Selection:
-*-*-

# Belt driven G-boxx (Nicolai)



## exvitermini (Aug 11, 2006)

havent seen this posted or anything on it...

so does anyone know anything?


----------



## mzungo (Sep 14, 2004)

*Interesting*

Now that looks mighty interesting:thumbsup:


----------



## paintballeerXC (Jun 9, 2005)

hhhhhhmmmmmmmmmmm, moto invasion ???


----------



## 08nwsula (Oct 19, 2005)

that's one way to save some weight. (I would imagine)


----------



## davec113 (May 31, 2006)

will it still work in muddy conditions?


----------



## alinghi12 (Jun 24, 2006)

never seen that before


----------



## Pistol2Ne (Apr 2, 2006)

davec113 said:


> will it still work in muddy conditions?


yeah because the belt has noches in it kinda like a chain same concept but not all the way through it


----------



## boone (Aug 29, 2004)

Interesting?
Wonder if this is gonna be the old m-pires replacement 

Could be cool!


----------



## Raptordude (Mar 30, 2004)

Pistol2Ne said:


> yeah because the belt has noches in it kinda like a chain same concept but not all the way through it


Yeah but...

What if the mud/water causes slippage?
What if the mud gets caked on and causes it to skip or no grip?
How durable is the band?

This design raises a lot of questions.


----------



## mzungo (Sep 14, 2004)

*Works on a Harley*

I have had motor bikes with belts...wonderfully quiet and clean...

Its great to see so much innovation coming into cycles at last.


----------



## crank1979 (Feb 3, 2006)

mzungo said:


> I have had motor bikes with belts...wonderfully quiet and clean...
> 
> Its great to see so much innovation coming into cycles at last.


On a Harley hey. I don't see that as a positive recommendation! :madman:


----------



## Ace1 (Jun 14, 2004)

As long as it won't perish with sunlight or hot/cold, great!

Only for single pivot frames though right?


----------



## konut (Mar 25, 2006)

seen it last year in mbuk on a g-spot,only problem was they had to run it on a roholf hub.


----------



## DWF (Jan 12, 2004)

Belts hate dirt. Belts are less efficient transferring power than chains - not an issue on a street moto, but a BIG deal to a pair of legs. It's a novel, but certainly not a new idea, and it will go away like all previous belt drive attempts. It's damn hard to beat a chain, it lives at the top of the food chain for efficiency.


----------



## Ace1 (Jun 14, 2004)

[email protected] said:


> pun, anyone?


Ouch!

Less efficient eh? Are you sure?


----------



## M1_joel (Mar 9, 2004)

ive used Gates Polychain belts on my Procharged caramo. mine was 50mm wide but still. those belts are tough and will never wear out on a bicycle. the belts are cogged and have as good or better engagement than a chain.


----------



## hardway (Jun 3, 2006)

dirt bikes use chains, not belts, and I'm sure there's a good reason.


----------



## meatpuppet (Apr 18, 2007)

-*-*-

Directions for this task:
Reproduce the part of the belt-driven G-boxx thread that opens with the words containing "As long as it" and closes with "a roholf hub.".

Dataset extract:

-*-*-

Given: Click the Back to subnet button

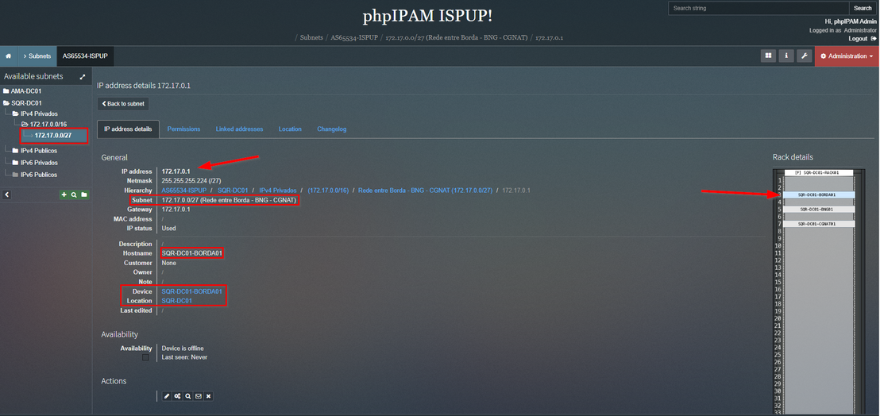Looking at the screenshot, I should click(x=123, y=104).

-*-*-

The reply:
As long as it won't perish with sunlight or hot/cold, great!

Only for single pivot frames though right?


----------



## konut (Mar 25, 2006)

seen it last year in mbuk on a g-spot,only problem was they had to run it on a roholf hub.